Ireland’s education department did not trust anyone enough to warn them of the calculated grades problem, Labour has said.
Two computer coding errors left some 6,500 students with at least one grade lower than they should have received last month.
Political rivals believe the Government should have disclosed the flaw sooner.
Around 200 parents and students made contact with a new helpline on Wednesday, Minister Norma Foley told the Dail on Thursday evening.
Labour TD Aodhan O Riordain said: “Your department does not trust anyone.
“You do not trust your cabinet colleagues, you do not trust anyone in the educational sphere.
“No one knew this was coming.
“No one from the third level institutions or students’ union bodies nor teachers’ unions knew this was coming.

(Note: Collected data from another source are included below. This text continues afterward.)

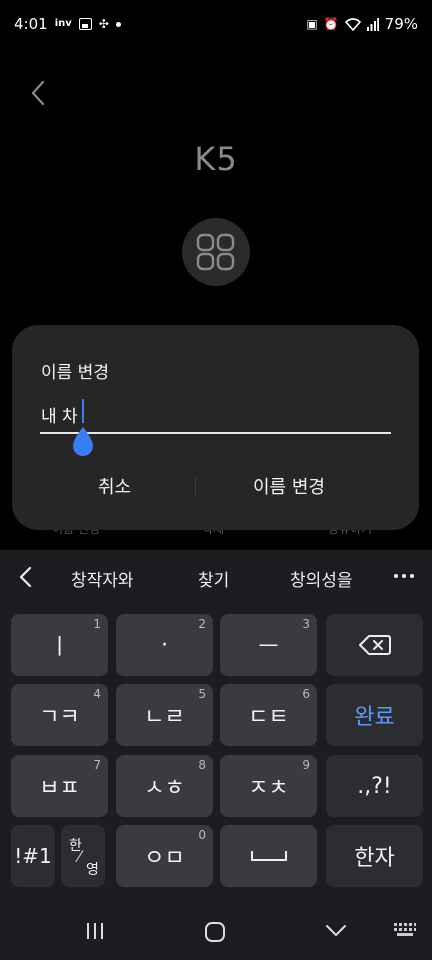 The width and height of the screenshot is (432, 960). What do you see at coordinates (306, 765) in the screenshot?
I see `key-hint: 9` at bounding box center [306, 765].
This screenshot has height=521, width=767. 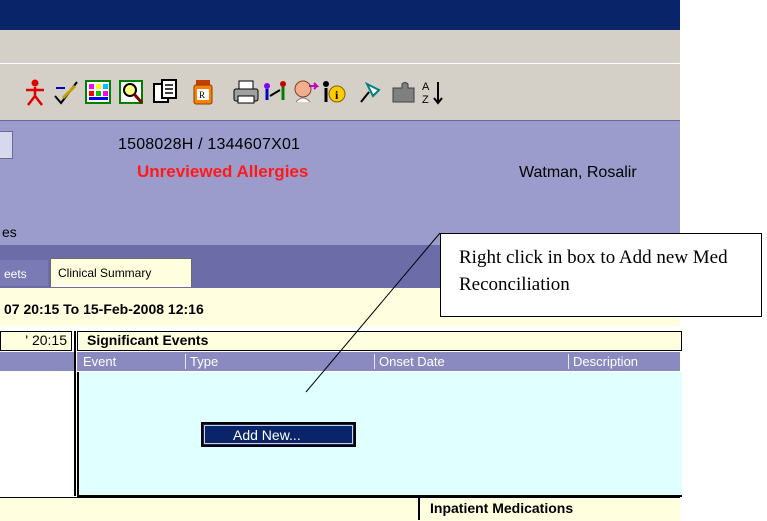 I want to click on bottom-section-bar, so click(x=340, y=509).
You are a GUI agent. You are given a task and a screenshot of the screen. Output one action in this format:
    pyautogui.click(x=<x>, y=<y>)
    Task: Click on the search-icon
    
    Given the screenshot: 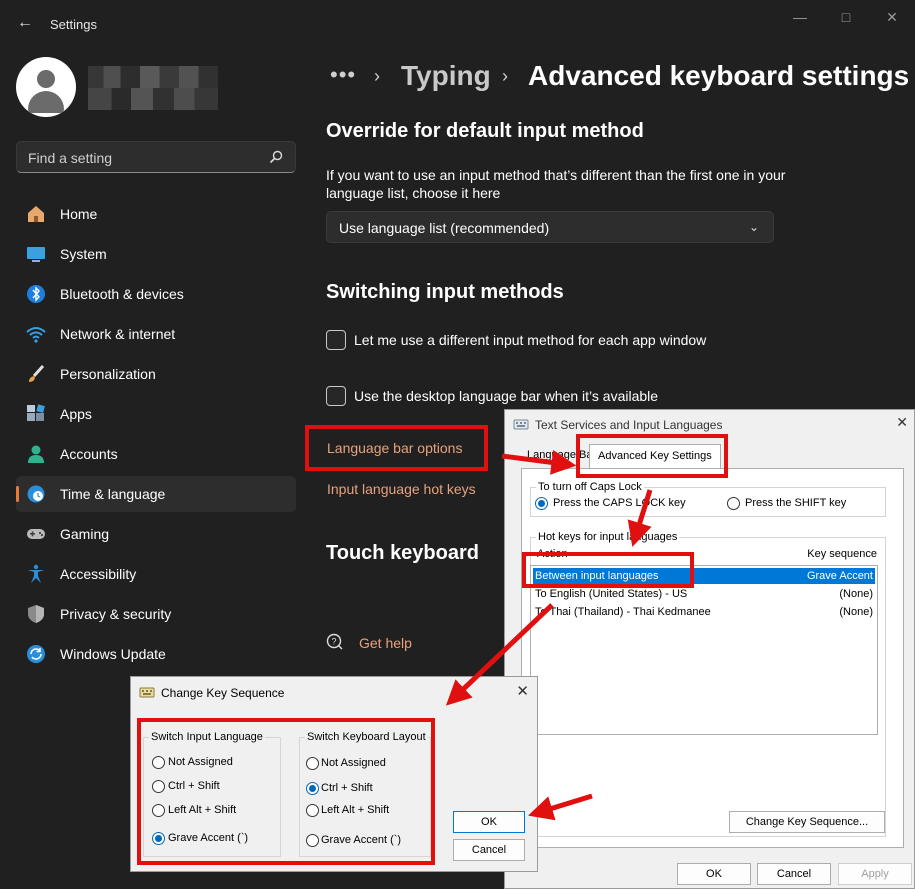 What is the action you would take?
    pyautogui.click(x=276, y=157)
    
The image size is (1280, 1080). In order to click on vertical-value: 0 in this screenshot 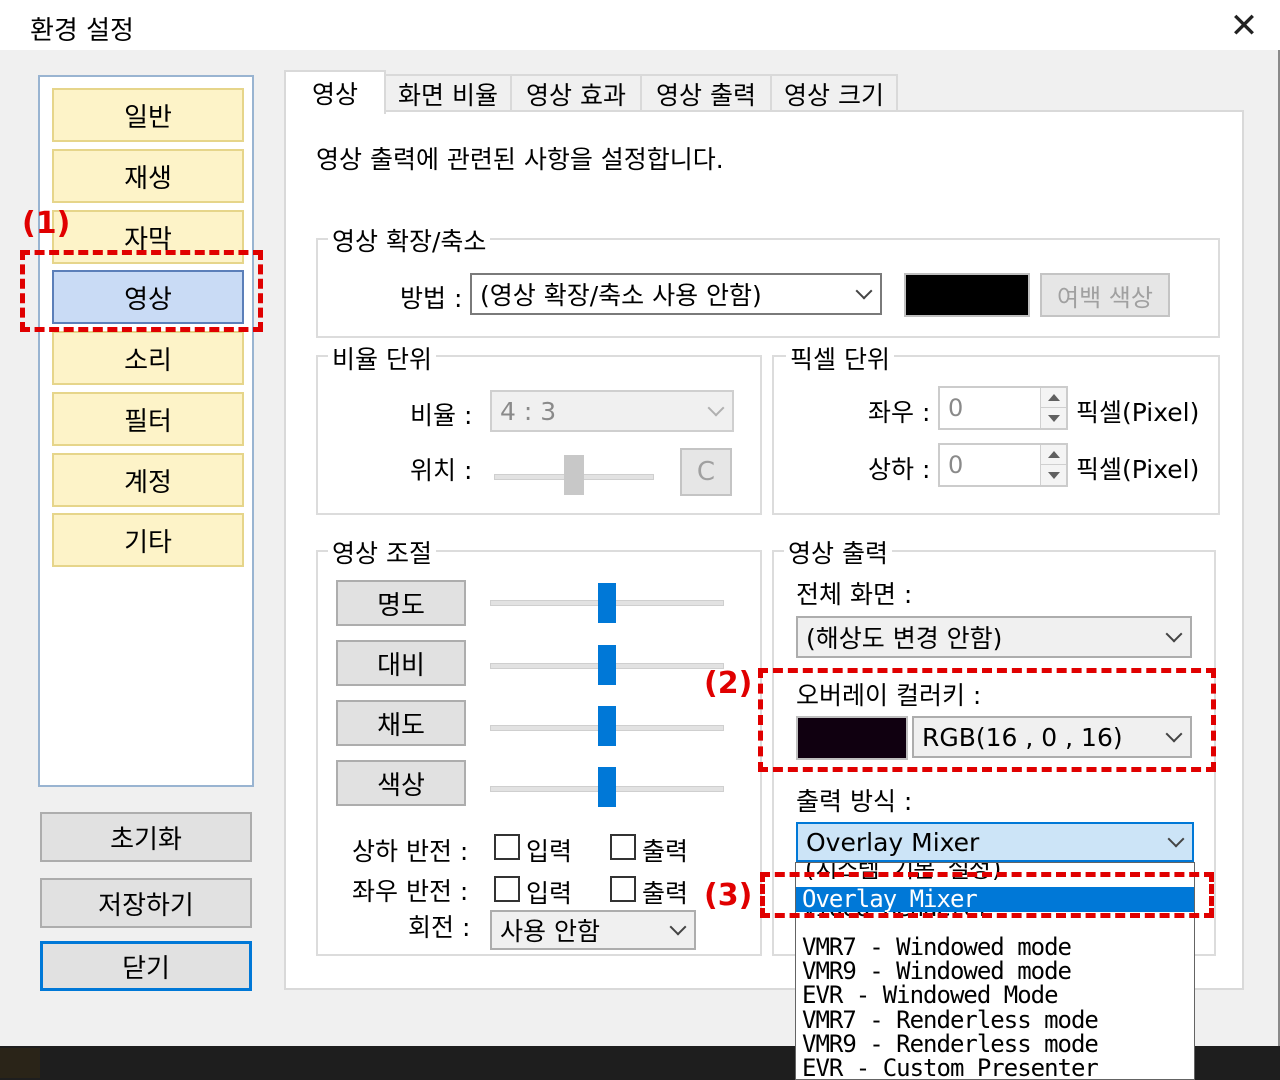, I will do `click(956, 465)`.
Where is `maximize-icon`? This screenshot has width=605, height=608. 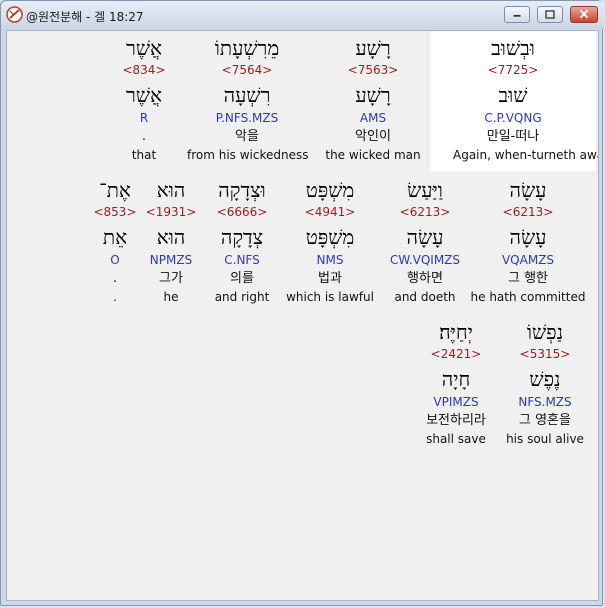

“So obviously the education department does not trust anyone, it certainly cannot tell us but you cannot tell anybody about what was coming.”
Calculated grades were introduced after exams were disrupted by the coronavirus shutdown.
The minister has apologised to students, saying the mistakes should not have happened.
She said that further checks are taking place to see if any further errors have occurred.
Mr O Riordain tempered his remarks in a personal tribute to the new minister.
“I believe you are a compassionate, capable politician who is going to deliver a lot of good change in the education system in the coming time.”
Ms Foley said many people had principled objections to how the calculation of grades was handled.
She said they would do their utmost to ensure students were in a position to receive their college place offers this year.
“It is not an ideal situation.
“I would never have wanted students to be in this position.
“All of us would only want the best for the students.”